L’un des axes de la campagne étant de contribuer à l’autonomisation des populations, notamment les femmes, dans la revendication de leur droit à la santé maternelle, a conduit Amnesty Burkina à faire un travail de renforcement des capacités des femmes et des communautés dans le plaidoyer pour la prise en charge de leurs préoccupations liées à la santé maternelle. Au Burkina Faso, le processus de décentralisation bat son plein. Dans ce cadre d’ailleurs, des compétences relatives à la gestion des centres de premier niveau de soins ont été rétrocédées aux communes.  Des initiatives fortes au niveau décentralisé dans le domaine de santé maternelle pourraient que contribuer à l’accompagnement des efforts déployés au niveau national en vue de réduire de façon significative les décès maternels évitables. Autrement dit, les débats politiques à venir constituent des enjeux importants d’expressions et de prises en compte des préoccupations majeures des populations. C’est le souhait de beaucoup de femmes, et vivement que cela soit partagé par la multitude de leaders politiques désireux de briguer des mandats électifs pour les années à venir et que, enfin s’émergent davantage de dirigeants consciencieux prompts à prendre des engagements et les traduire dans les faits pour que des solutions idoines soient trouvées en vue d’en finir avec les décès maternels évitables dans notre pays.

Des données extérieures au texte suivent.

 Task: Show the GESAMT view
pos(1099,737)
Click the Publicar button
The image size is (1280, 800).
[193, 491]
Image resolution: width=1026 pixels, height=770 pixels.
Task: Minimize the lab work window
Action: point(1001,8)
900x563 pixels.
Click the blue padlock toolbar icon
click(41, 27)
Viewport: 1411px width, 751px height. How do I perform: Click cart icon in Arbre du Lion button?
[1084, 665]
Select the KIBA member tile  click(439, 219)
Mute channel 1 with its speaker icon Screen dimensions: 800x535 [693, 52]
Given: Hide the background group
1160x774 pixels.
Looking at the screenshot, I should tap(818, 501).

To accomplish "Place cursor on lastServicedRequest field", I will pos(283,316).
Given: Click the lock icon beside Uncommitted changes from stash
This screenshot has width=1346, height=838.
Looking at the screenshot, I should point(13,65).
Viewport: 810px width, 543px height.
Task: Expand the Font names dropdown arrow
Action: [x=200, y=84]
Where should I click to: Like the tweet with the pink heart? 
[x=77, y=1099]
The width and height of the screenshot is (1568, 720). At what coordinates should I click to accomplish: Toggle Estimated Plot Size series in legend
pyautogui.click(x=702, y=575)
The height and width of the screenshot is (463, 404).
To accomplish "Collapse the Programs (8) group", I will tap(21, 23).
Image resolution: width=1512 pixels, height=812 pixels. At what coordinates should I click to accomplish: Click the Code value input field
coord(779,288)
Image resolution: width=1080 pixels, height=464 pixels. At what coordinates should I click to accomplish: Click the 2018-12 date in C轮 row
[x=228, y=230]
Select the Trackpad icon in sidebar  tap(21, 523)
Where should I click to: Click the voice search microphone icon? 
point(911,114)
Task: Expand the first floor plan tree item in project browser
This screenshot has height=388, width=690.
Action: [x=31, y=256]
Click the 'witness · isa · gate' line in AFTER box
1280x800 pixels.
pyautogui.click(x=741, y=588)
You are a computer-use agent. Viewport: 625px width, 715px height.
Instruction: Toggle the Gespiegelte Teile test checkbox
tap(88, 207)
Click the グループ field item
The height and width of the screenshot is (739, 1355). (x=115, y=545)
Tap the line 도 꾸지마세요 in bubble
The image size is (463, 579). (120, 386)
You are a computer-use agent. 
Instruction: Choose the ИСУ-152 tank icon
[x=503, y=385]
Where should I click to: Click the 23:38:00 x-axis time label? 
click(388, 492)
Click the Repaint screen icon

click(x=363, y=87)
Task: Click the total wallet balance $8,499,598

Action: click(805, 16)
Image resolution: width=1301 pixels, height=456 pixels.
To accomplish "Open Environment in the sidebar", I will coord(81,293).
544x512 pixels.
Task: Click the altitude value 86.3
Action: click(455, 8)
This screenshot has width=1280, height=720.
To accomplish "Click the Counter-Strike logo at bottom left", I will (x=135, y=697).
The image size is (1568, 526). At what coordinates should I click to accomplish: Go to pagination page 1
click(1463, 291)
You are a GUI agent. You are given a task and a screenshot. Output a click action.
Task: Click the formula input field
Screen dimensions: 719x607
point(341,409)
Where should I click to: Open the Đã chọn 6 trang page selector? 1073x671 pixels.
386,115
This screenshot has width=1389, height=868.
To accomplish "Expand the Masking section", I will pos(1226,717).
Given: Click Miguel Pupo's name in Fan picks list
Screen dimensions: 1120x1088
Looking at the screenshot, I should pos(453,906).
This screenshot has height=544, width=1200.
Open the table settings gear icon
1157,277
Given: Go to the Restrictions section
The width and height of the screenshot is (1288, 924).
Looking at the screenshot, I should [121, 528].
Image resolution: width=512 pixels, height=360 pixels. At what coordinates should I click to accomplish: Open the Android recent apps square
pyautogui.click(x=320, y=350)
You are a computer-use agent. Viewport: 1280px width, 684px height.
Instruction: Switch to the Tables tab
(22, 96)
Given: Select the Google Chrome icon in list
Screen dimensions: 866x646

En rappel, selon le Ministère de la santé (statistiques 2007) plus de 2000 femmes meurent chaque année au Burkina de suite de complications liées à la grossesse ou à l’accouchement. Or, du point de vue des spécialistes, la quasi-totalité de ces décès auraient pu être évités si ces femmes avaient eu accès aux soins et à temps, et si elles avaient eu l’information et le pouvoir de décider relativement à leurs droits sexuels et reproductifs.